**REQUIRED WORK**
a) The post on asymmetric delay and NTP names the unknowns in the two-node setup. List each one with its symbol.
b) Retype the stretch of the post on asymmetric delay and NTP from "Magnus Danielson magnus" through "to this proof?", character for character.

**PASSAGE SHOWN**
===============
[ntp:questions] Asymmetric Delay and NTP

Magnus Danielson magnus at rubidium.dyndns.org
Mon Mar 17 22:21:50 UTC 2014


Joe,

On 16/03/14 23:16, Joe Gwinn wrote:
> I recall seeing something from Dr. Mills saying that a formal proof had
> been found showing that no packet-exchange protocol (like NTP) could
> tell delay asymmetry from clock offset.  Can anyone provide a reference
> to this proof?

It's relative simple.

You have two nodes (A and B) and a link in each direction (A->B and B->A).

You have three unknowns, the time-difference between the nodes (T_B - 
T_A), the delay from node A to B (d_AB) and the delay from node B to A 
(d_BA).

You make two observations of the pseudo-range from node A to node B 
(t_AB) and from node B to node A (t_BA). These are made by the source 
announcing it's time and the receiver time-stamping in it's own time 
when it occurs.
===============
**DATA SECTION**
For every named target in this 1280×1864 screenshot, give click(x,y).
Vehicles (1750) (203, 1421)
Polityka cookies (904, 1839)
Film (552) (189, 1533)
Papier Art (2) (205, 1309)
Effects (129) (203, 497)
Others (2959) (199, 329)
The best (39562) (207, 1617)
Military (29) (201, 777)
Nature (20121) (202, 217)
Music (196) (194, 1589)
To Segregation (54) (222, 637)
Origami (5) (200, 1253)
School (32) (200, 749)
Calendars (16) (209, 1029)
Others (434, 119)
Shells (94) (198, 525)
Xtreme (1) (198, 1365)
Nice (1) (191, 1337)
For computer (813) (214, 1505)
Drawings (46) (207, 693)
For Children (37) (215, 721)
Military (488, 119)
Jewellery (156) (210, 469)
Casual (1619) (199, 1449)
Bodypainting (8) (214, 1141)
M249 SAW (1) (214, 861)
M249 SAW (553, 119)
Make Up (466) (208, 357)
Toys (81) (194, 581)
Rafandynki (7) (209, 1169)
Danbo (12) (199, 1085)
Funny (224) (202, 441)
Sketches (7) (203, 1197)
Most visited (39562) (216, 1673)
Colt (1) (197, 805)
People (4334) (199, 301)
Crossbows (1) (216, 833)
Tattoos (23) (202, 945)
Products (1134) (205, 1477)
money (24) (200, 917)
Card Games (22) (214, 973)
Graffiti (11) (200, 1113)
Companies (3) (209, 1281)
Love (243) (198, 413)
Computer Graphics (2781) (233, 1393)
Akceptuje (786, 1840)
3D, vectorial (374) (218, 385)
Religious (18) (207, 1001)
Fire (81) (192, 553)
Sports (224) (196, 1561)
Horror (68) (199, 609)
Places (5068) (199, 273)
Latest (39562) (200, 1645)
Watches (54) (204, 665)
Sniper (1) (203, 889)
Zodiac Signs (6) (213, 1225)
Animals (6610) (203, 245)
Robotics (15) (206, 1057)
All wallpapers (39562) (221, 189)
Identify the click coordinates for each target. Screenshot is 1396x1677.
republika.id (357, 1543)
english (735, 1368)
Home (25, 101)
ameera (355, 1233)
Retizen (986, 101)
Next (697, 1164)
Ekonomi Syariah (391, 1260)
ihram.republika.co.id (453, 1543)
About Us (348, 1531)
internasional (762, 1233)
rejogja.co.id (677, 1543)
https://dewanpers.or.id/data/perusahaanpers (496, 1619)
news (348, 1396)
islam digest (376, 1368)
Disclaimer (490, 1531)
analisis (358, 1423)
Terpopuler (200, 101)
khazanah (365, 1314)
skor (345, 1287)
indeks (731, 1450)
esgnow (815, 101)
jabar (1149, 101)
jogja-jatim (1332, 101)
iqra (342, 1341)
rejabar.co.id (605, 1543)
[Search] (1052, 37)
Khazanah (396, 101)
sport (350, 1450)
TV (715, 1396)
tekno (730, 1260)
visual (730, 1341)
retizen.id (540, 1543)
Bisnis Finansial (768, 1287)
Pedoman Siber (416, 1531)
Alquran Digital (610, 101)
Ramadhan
===============
**SOLUTIONS BELOW**
a)
- The time-difference between the nodes (T_B - T_A)
- The delay from node A to B (d_AB)
- The delay from node B to A (d_BA)

b)
Magnus Danielson magnus at rubidium.dyndns.org
Mon Mar 17 22:21:50 UTC 2014


Joe,

On 16/03/14 23:16, Joe Gwinn wrote:
> I recall seeing something from Dr. Mills saying that a formal proof had
> been found showing that no packet-exchange protocol (like NTP) could
> tell delay asymmetry from clock offset.  Can anyone provide a reference
> to this proof?